Una aventura llamada Escuela Loreto 2022

 

“Escuela Loreto”, es la experiencia en la Mariápolis Lía destinada a la formación de las familias en la cultura de la unidad.

Desde hace más de 20 años, se viene realizando la “Escuela Loreto” para Familias en la Mariápolis Lía en O’higgins, Pcia de Buenos Aires. Durante dos semanas de enero, familias provenientes de Ecuador, Paraguay, Argentina (Misiones, Chaco, Formosa, Córdoba, Salta y Rio Negro) y Chile, comenzaron esta aventura llamada Escuela Loreto 2022.

En esta oportunidad damos la palabra a Coté, Ángel, Samuel y Sofi (provenientes de Chile) que nos cuenten de esta experiencia única y que se prolongó por unas semanas más!!!!

“Durante dos semanas pudimos compartir la vida, los distintos trabajos, meditaciones, espacios de formación (que nos ayudo a profundizar en el carisma y adquirir herramientas prácticas para nuestro matrimonio y el acompañamiento a otras familias), la misa diaria (donde pudimos cantar), tardes recreativas, comidas varias, etc.

De lunes a sábado, cada uno tuvo la oportunidad también trabajar pintando, regando árboles y plantas, desmalezando, limpiando, reparando, ordenando, etc, nos pusimos a disposición  para construir la ciudad a través de estos trabajos concretos. Nos turnabamos de modo tal que, quien se quedaba en casa estaba con los niños y preparaba el almuerzo.

Cuando faltaban pocos días para terminar la escuela, miembros de algunas familias comenzaron a sentirse mal de salud… esto nos alertó y tomamos algunas medidas de autocuidado mientras se esperaban los resultados de los respectivos hisopados, que lamentablemente, dieron positivo. Eso hizo que termináramos la escuela en modalidad presencial y algunos online.

Nosotros como familia, extendimos nuestra estadía en la Mariápolis debido al alto número de contagios en Buenos Aires, cambiando los planes de un principio de querer conocer la ciudad, sin duda, sería una oportunidad para ir decantando la experiencia vivida.

El martes 25 de enero, cuando se fueron las últimas familias, nosotros partimos en la mañana a Junín a hacernos el pcr para poder viajar de vuelta a Chile. Para nuestra gran sorpresa uno de los cuatro resultó positivo, por lo cual no podíamos viajar… Esto nos obligó a quedarnos 12 días más… ¡Sí, doce días!

Uno de nosotros se mantuvo aislado en una casa de al lado, mientras que el otro se quedó con los niños. Fueron días difíciles, especialmente el primero… pero poco a poco fuimos ofreciéndole a Jesús esta nueva realidad; estábamos separados pero muy unidos.
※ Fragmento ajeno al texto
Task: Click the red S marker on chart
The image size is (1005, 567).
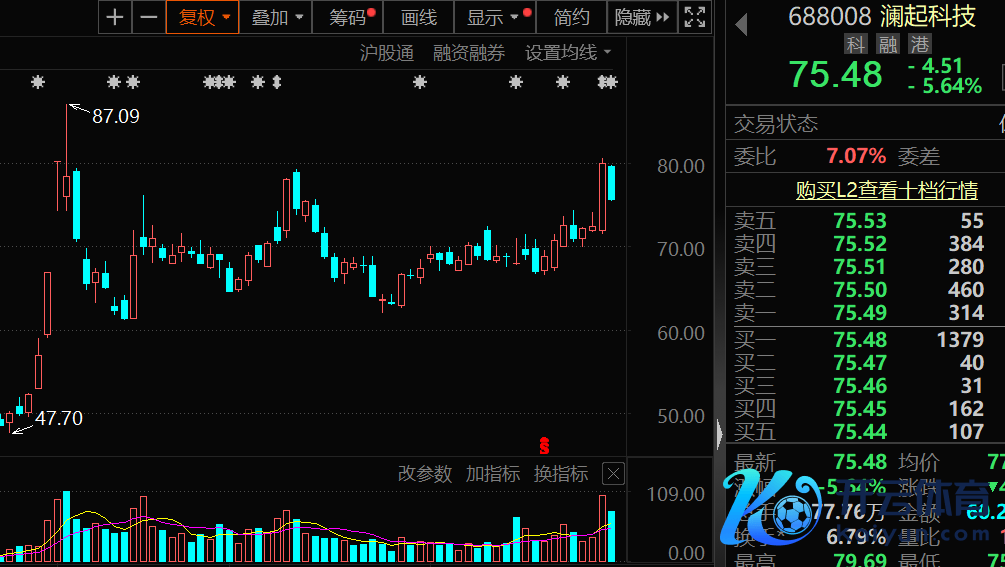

Serían días de mayor exigencia para uno pero también un regalo.

Terminado el aislamiento, los días siguientes han sido para compartir en familia y de modo especial con algunos miembros de la Mariápolis. Cada día nos ofreció la oportunidad de reconocer la presencia de Jesús en cada encuentro,  de disfrutar lo sencillo: las caminatas a Campo Verde y a los juegos de Villa Blanca; hemos podido lanzar el dado del amor y examinar en la noche cómo nos fue con la invitación durante el día, y para los niños, ¡ni qué hablar! cada día aprendían más canciones; Sofía (2 años) se volvió la dispensadora oficial de alcohol en spray cuando ibamos a misa (a ella no le bastaba con que la gente se eche alcohol al entrar al auditorio, sino que pasaba puesto por puesto rociando spray a todos).

Han disfrutado la naturaleza, entretuviendose largos ratos jugando con barro, buscando huesos de dinosaurios y estos últimos días, han compartido preciosos momentos con Honorio y María Inés Rey una de las primeras familias estables de la Mariapolis, ellos eran nuestros vecinos. Ya no sólo han alimentado a los lagartos, si no que en más de una oportunidad Honorio ha salido con ellos a recolectar plumas de los distintos pajaritos que andaban por estos lados: palomas, loros, horneros, teros, picaflores, aguiluchos, etc.

Esta preciosa escena, que no podemos dejar de compartir, nos muestra cómo la creación une generaciones, cómo el contacto con lo simple nos invita a amar y llena el corazón, porque nos permite salir de nosotros mismos para encontrarnos con el otro. Por lejos, mucho más entretenido que estar viendo series de netflix o videos en el celular…

A pocos días de terminar esta aventura que duró más de lo que esperábamos y volver a nuestro hogar, sólo nos quedó decir: ¡Gracias Jesús!”.